Fighters: Dokka Itslaev of the Human Rights Defenders of North Caucasus (from left), Roberto Patino from Venezuela’s Student Movement and Radwan Ziadeh of the Damascus Center for Human Rights in Syria chat on the sidelines of the 6th Assembly of the World Movement for Democracy in Jakarta on Wednesday. JP/Wendra Ajistyatama
Hundreds of participants in the World Movement for Democracy (WMD) symposium in Jakarta have signed a petition calling for the release of Myanmar’s Aung San Suu Kyi and a fair trial for Malaysia’s Anwar Ibrahim.
Kim Campbell, a member of the steering committee of the WMD and former prime minister of Canada said, the issue of progress towards democracy in Malaysia and Myanmar had loomed over the symposium that brought together 600 activists from around 110 countries.
Former deputy prime minister of Malaysia Anwar Ibrahim, who also addressed the WMD in Jakarta, has been facing a trial over accusations of sexual harassment against an aide. Meanwhile, Myanmar is likely to see no change in its upcoming elections as the opposition leader Suu Kyi has been barred from running from office under new poll regulations.
“We call for the release of Aung San Suu Kyi and a fair trial for Anwar Ibrahim. The petition will be presented to the ASEAN Secretary-General Surin Pitsuwan,” said Campbell.
Democracy in Southeast Asia has hogged the spotlight in the WMD 6th symposium as human rights activists have been sharing information on the latest situations in their home countries. Besides Malaysia and Myanmar, recent bloody uprising in Thailand has also grabbed attention with much sympathy for the embattled Prime Minister Abhisit Vejjajiva. Protests in Thailand have claimed the lives of over 20 people, including a journalist and soldiers.
Carl Gershman, president of the National Endowment for Democracy, said the Thai government had a reputation for non-violence and the recent death toll had hinted at the scale of the urgency forcing the government to take action.
Khin Maung Win, deputy director for the Democratic Voice of Burma, said the Thai crisis was the fault of ousted prime minister Thaksin Shinawatra, who has financed protests.
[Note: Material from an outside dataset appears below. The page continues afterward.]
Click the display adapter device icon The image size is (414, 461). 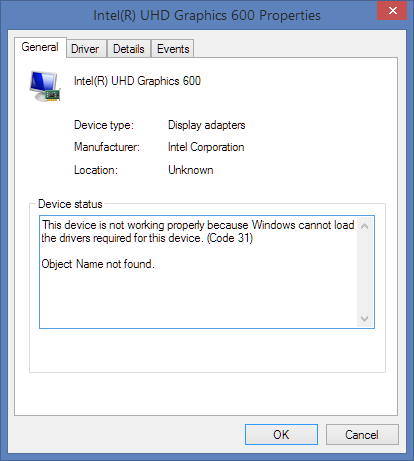click(x=44, y=86)
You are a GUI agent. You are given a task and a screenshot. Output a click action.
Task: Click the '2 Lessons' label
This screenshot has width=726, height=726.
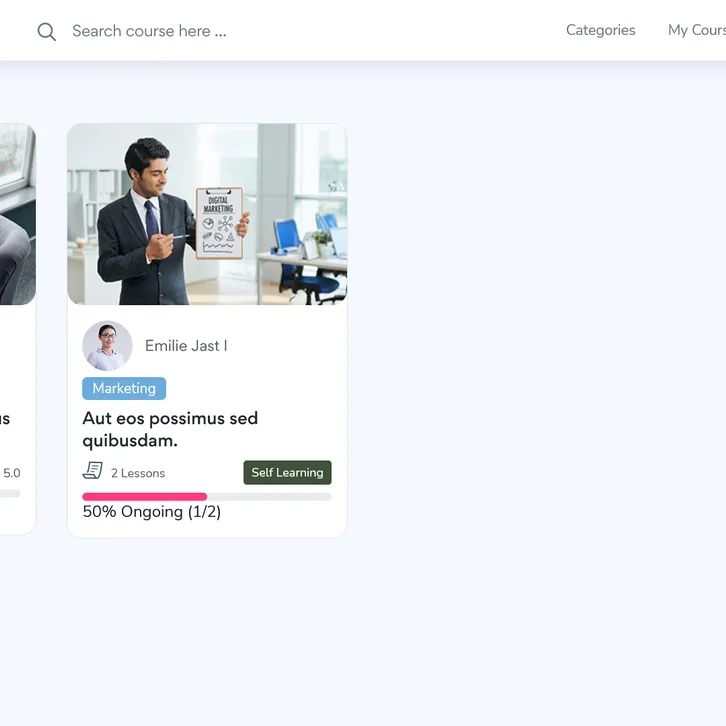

The WMD also presented honors to four worldwide democracy activists on Wednesday for their efforts to advance freedom and democracy amid government crack-downs.
Iran’s Mahnaz Afkhami, Russia’s Dokka Itslaev, Venezuela’s Roberto Patino and Syria’s Radwan Ziadeh will receive the John Boyce Hurford honor. Hurford was a philanthropist who helped form WMD.
Mahnaz was a lecturer in literature before becoming involved in the women’s movement, which has put her life under constant threat. Mahnaz has been involved in the “One Million Signatures Campaign” to end gender inequality in Iran.
Mahnaz said, “the campaign aimed at collecting one million signatures in support of granting women equal legal status as men”. At present, men have the sole right to divorce and except in special cases, the right to custody of children. “
Dokka Itslaev from Russia’s Memorial Chechnya has been working on promoting human rights in the North Caucasus, which has been under close government control over a local insurgency. “The government has continued to clamp down on journalists and freedom movement activists,” said Dokka. Dokka pointed to the death of one Memorial Chechnya activist, Natalia Estermirova, last year.
Roberto Patino from Venezuela is a student movement leader in the Caracas’s Student Federation of Simon Bolivar University. The 21 year old student of manufacturing engineering has been involved in the student freedom movement since he was 17 and the peace movement.
Radwan Ziadeh from Syria has been living in exile in the US for years since the government blacklisted him for his vocal opposition to injustice.